I can't give you advice but Hogan seed company seems to be a popular choice for high quality seed for the money and if you call and talk to them they will give you seed to match your needs.


----------



## Roosterchest (Aug 3, 2017)

I've always used SeedSuper Store for my seed. I'm ordering 25lbs of SS1000 Tall Fescue mix. I've always had success with their seed---no weeds. The price is higher but the quality is great.

Also, with a yard the size of 11k, I'd consider getting an entry level commercial walk behind--no more toro striping kit.


----------



## social port (Jun 19, 2017)

I am not familiar with the cultivars mentioned, though I wasn't able to view the outside pride link.

Unless you have heavy shade, I would not get a mix with red and chewing fescues.

I didn't see a seed and other crop analysis in the product information: that is a red flag for me.

Personally, I would pass on these options and look to a TTTF blend from preferred seed, super seed store, or Hogan's -assuming that you don't have a lot of heavy shade.


----------



## social port (Jun 19, 2017)

Also, forgot to mention that one blend has annual ryegrass in it. That is something I would avoid. In my experience annual rye can blend well enough (unless they are producing seeds), but why not go for a pure blend ?

And welcome to TLF.


----------



## TroyScherer (Jul 17, 2018)

Thanks for the feedback guys.

The Outside pride stuff I was looking at was the: Combat Extreme Northern Zone.

I considered the SeedSuperStore but I am looking at 50lbs of seed and I am trying to keep it in somewhat of a budget.

I do have around 2,000 sqft that is semi shaded most of the day. The rest is full sun.
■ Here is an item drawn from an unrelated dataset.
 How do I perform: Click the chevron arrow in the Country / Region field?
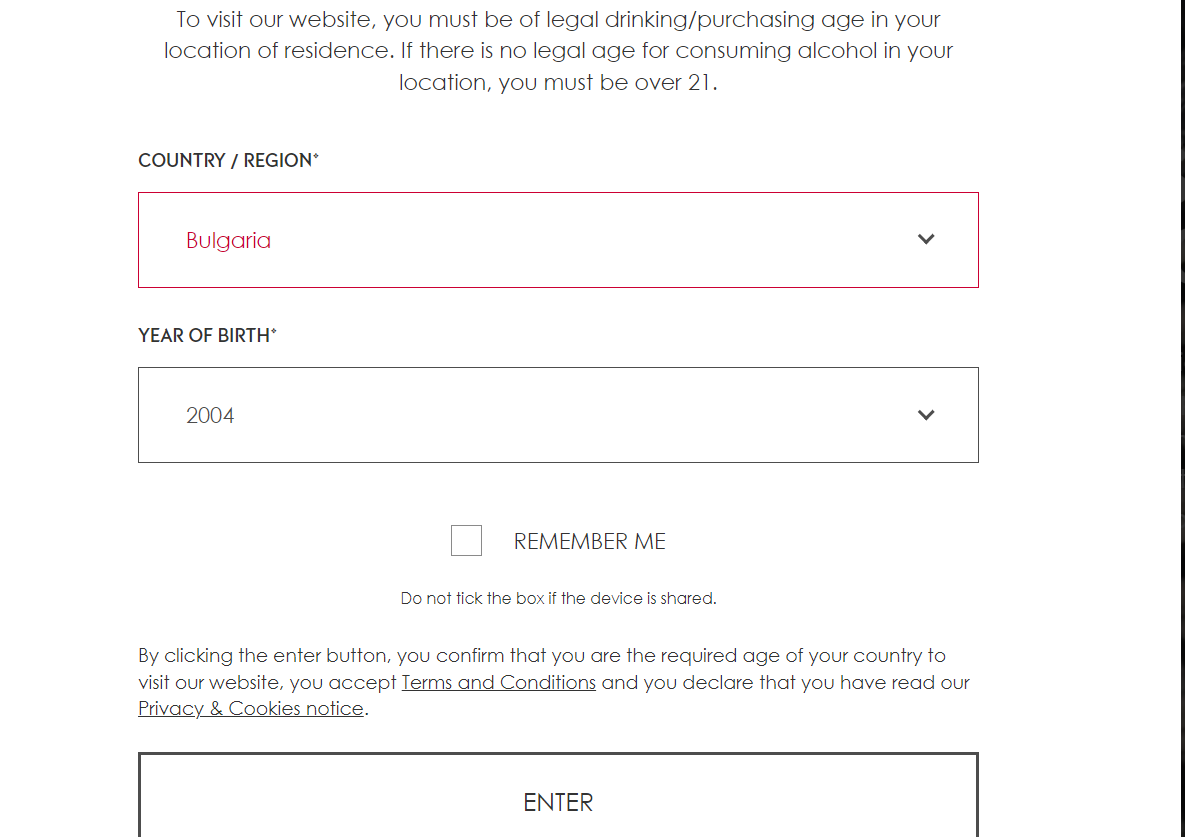(x=926, y=240)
I can mow the entire lawn in 45-60 minutes. So I don't see the need for a commercial walk behind. But I have considered the Toro Timemaster.


----------



## craigdt (Apr 21, 2018)

social port said:


> I am not familiar with the cultivars mentioned, though I wasn't able to view the outside pride link.
> 
> Unless you have heavy shade, I would not get a mix with red and chewing fescues.
> 
> ...


This is good advice.


----------



## social port (Jun 19, 2017)

TroyScherer said:


> I considered the SeedSuperStore but I am looking at 50lbs of seed and I am trying to keep it in somewhat of a budget.


I understand; and if you need to cut cost somewhere, it seems like seed would be a good candidate. Seed is just seed after all. But I really do think you will be best served by getting the best seed that you can--a mix containing high performing cultivars for your region and completely free from weed seeds and seed from other crop.

I've never done a fair cost comparison, but I have read that superseedstore becomes more affordable with larger quantities. That being said, I get pretty uncomfortable when I see those prices :shock: 
Take a look at Hogan's and Preferred Seed as alternatives.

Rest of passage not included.